Science for SEO: relevance rank

January 15, 2009

Search Engine Result Evaluation

Search engines are often evaluated using information retrieval techniques such a precision and recall. These methods are very effective metrics in these systems but less so in search engines. The reasons for this is that high precision isn't necessarily a good measure of user satisfaction. The quality of the resources is of course a factor but what users class as authoritative may vary.

This does really show that results are personal to each user, we're not looking for the same things every time and if we are, maybe not for the same reasons. This is why personalisation is a good solution, but that's a topic for another day.

Usually you can classify queries into navigational ones or information motivated ones. This also affects the evaluation of the search engine. Information ones are hardest because you're looking for a bunch of relevant documents but the query isn't usually rich enough to establish what exactly is needed. Navigational queries such as looking for the Sofitel in Bangkok are much easier because they're more exact.

You can use human evaluators or automated methods to check how good the results are. Human evaluators are very biased towards their own motivations of course which have in the past shown that results vary widely. Automated testing isn't biased of course, the machine doesn't care, but it isn't always very representative of human search if you like. Google use human evaluators and also live traffic experiments.

Here I'll introduce a few papers you might find interesting on the subject. I've chosen a bit of a mixture but of course there are many more ways to do this.

"Search Engine Ranking Efficiency Evaluation Tool" by Alhalabi, Kubat and Tapia from the University of Miami.

They also note that "precision" and "recall" doesn't take into consideration ranking quality. They propose using SEREET (Search Engine Ranking Efficiency Evaluation Tool).
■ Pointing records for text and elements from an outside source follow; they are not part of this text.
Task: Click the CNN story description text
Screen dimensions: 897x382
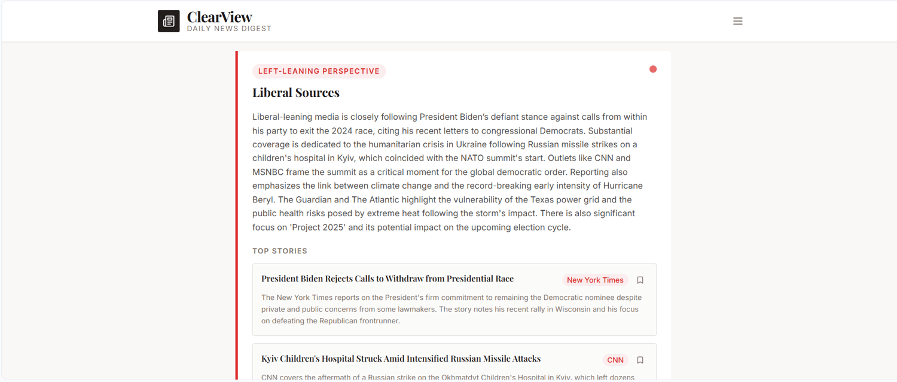Action: tap(448, 377)
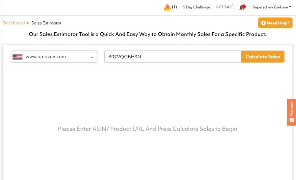
Task: Select the Sales Estimator breadcrumb item
Action: point(46,23)
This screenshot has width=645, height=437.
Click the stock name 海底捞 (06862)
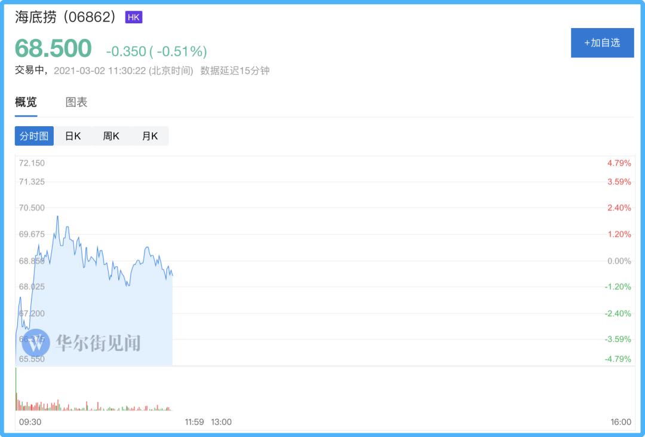[66, 17]
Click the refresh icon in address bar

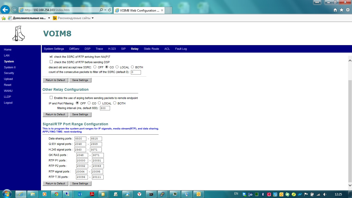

They compare a known correctly ordered list to a search engine's one. The method is to start at 100 points and then deduct from those each time a relevant document isn't present in the search engine rankings and also if an irrelevant document is returned. It's basically (the number of misses/RankLength) x 100. RankLength is the number of links in the rank list.They found it was more sensitive to change and efficient in space and time.

"Automatic Search Engine Performance Evaluation with Click-through Data Analysis" by Liu, Fu, Zhang, Ru from Tsinghua University.

They note than human evaluation is too time consuming to be an efficient method of evaluation. Their click-through data analysis method allows them to evaluate automatically. Navigational type queries, query topics and answers are made by the system based on user query and click behaviour. They found that they got similar results from those of human evaluators.

"Evaluation of Web-Based Search Engines Using User-Effort Measures" - Tang and Sun from Reutgers University

They looked at "user-effort-sensitive evaluation measures", namely search length, rank correlation and first 20 full precision. They say this is better because it focuses on the quality of the ranking. They found overall that the 3 measures were consistent. "Search length" is the number of non-relevant documents the users has to sift through, "Rank correlation" is comparing the user ranking to the search engine ranking, and "First 20 Full Precision" is the ratio of relevant document within the total set of documents returned.

Sphinn spam - some solutions

*Before you read, a clarification - I'm aware that Sphinn is working on a newer version, and also that they use editors, mods and user interaction for spam fighting - this post is about those techniques and their limitations, and also introduces some new ideas*

Sphinn has been swamped with spam recently, I've seen a lot of it myself and it's been reported by other users, including Zigojacko. What's up?

Although Sphinn is small in comparison to Digg, it uses the same kind of system. People submit stories and they get voted by other members. The posts with the most votes go to the "Hot topics" page, which is also the content that you'll get in your feed. Basically, it's the same thing. People post advertising for their products and services instead of information rich resources that can be shared with the community. It's also a drain on resources. All in all, a nasty thing that needs to be dealt with.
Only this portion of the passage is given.